APM Server/Agent Deployment Questions

I just started a new job, and have been tasked with researching deploying APM on an existing ELK stack. I have not worked with this technology before, so I'm watching a lot of videos and reading a lot of documentation trying to get up to speed.
I have tried to find documentation on system requirements, but not really finding a thorough answer as far as enterprise deployment. So hopefully someone can point me in the right direction.
Our current environment consists of the following (All hosted on AWS):
3 master elasticsearch servers that hold the API /queries/cluster management.
3 data elasticsearch servers
2 Kibana servers/ with logstash and beats

So based on this environment, how many APM servers would be suggested? What about sizing/cpu/memory?

I'm sure I am going to have more questions.. just trying to find somewhere to start.

Hello @Alyson_Whitaker, glad to hear you're giving APM a spin. APM Server sizing is generally based on the kinds of applications you're instrumenting. This guide should help get you to an initial deployment. We recommend you enable monitoring to keep an eye on APM Server performance.

Good luck and keep the questions coming!

Thanks @gil for your response. Do you have any documentation that can give me an insight on how many APM servers I should have in my stack? I'm not sure whether I should match the amount of APM with our current elastic search servers.

Hi @Alyson_Whitaker,

As @gil mentioned, APM server sizing depends on the kind and number of applications that need to be instrumented.
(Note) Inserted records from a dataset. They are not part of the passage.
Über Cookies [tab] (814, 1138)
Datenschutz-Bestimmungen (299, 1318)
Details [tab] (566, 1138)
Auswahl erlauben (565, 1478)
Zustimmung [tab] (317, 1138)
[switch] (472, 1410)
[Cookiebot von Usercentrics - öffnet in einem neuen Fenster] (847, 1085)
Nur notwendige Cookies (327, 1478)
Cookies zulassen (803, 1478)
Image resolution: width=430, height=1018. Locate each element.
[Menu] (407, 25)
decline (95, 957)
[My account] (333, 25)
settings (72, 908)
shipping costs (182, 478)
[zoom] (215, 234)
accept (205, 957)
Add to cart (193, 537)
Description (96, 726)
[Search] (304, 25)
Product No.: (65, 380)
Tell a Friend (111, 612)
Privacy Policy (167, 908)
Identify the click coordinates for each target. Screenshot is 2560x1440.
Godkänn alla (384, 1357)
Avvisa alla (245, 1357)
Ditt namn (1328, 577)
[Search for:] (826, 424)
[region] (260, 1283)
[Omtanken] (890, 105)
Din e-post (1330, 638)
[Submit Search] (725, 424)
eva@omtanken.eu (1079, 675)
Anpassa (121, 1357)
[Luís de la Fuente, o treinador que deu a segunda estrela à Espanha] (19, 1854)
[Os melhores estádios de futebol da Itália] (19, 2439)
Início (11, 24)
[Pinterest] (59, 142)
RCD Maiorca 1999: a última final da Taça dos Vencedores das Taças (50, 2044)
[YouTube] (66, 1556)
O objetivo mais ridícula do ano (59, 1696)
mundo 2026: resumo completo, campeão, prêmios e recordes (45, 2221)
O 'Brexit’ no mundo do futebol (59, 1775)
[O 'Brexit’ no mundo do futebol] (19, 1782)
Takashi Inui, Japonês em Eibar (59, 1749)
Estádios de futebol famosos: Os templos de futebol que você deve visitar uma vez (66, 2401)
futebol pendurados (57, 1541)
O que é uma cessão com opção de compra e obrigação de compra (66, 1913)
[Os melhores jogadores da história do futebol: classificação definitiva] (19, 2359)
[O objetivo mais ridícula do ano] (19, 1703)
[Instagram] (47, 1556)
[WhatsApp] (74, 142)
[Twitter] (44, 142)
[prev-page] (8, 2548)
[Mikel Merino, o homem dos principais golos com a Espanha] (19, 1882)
Review how many applications that need to be instrumented, and how much load you are expecting from each server. I would say start out with setting up an APM server with medium size and instrument one of your application and monitor the following

  • Memory
  • CPU
  • Load
  • Failed Rate
  • Response Errors

Now you will have a better idea about how much load you might be dealing with, then you can determine the APM server sizes and number of instances

This guide will inform you about the performance for various instance types (512Mb vs 2Gb vs 8Gb). Also, see this note

Don’t forget that the APM Server is stateless. Several instances running do not need to know about each other. This means that with a properly sized Elasticsearch instance, APM Server scales out linearly.

Some of the important configuration options that you need to consider are

  • queue.mem.events
  • queue.mem.flush.min_events
  • output.elasticsearch.workers
  • output.elasticsearch.bulk_max_size

You can review some of the tuning options here.

While monitoring the APM server, you can review here for some common problems that you may encounter.

Good luck!